被酒精打擾的大腦,混亂又重疊的記憶,深海裏迷幻的色彩。

先從旁邊的立原道造開始: “你拿着明信片又是打算做什麽事情呢!和你悄悄把港口mafia的工作發給別人有關系嗎你是不是也打算做什麽壞事!”

然後是中原中也: “首領!你就不要再嘴硬了,你會失去一切的!”

“你!隊長!”接着是中島敦, “我還是喜歡你之前冷酷的樣子,明明殺了人還會哭,結果最後還是拿着書悄悄跑了!”

“最後是先代首領!”安德指着太宰治說道, “你真是令人害怕,也許那就是死神拒絕你的原因!”

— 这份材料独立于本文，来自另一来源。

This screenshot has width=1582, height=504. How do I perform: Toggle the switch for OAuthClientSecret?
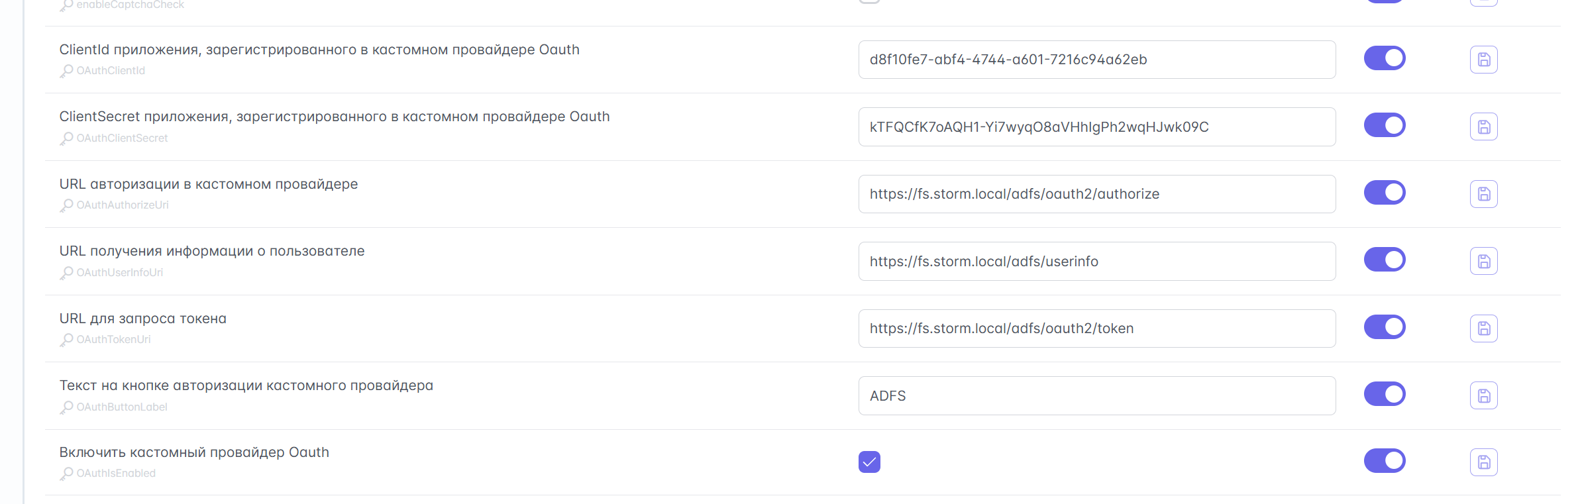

安德用手指了一圈,委屈地說道: “你們明明做過更多的事情,為什麽偏偏只針對費佳一人啊!”

實在是太委屈了,他抹淚跑了出去。

整張桌子陷入了無盡的沉默。

大家的臉上還有一點酒後的泛紅,但是到底是否還醉着,只有他們自己能夠知道了。

立原道造按了一下胸口,與肌膚相觸碰的地方,冰冷的金屬吊牌好像無限放大了它的存在感。

“阿原。”好像有人再呼喚着他。

仔細一聽,這聲音還真是有些熟悉。

立原道造慢慢側過頭,安德離開的椅子上面,不知何時坐上了一個人影。

有些陌生但是又格外熟悉的臉龐,對方與立原道造的眉眼仔細一看,還真是相似。

立原道造緩緩睜大了眼睛,驚慌并且恐懼地看着對方。

“阿原。”對方又是溫柔地呼喚道, “你在思念我嗎”

這是哥哥。

這是哥哥。

這是哥哥。

這個想法不知道從哪裏冒出來的,開始瘋狂在腦海裏面奔跑,好像長出了雙腿一樣,甚至在到處沖撞。

立原道造感覺他的腦袋好疼。

“啊——”他抱着腦袋尖叫,從椅子上摔了下來。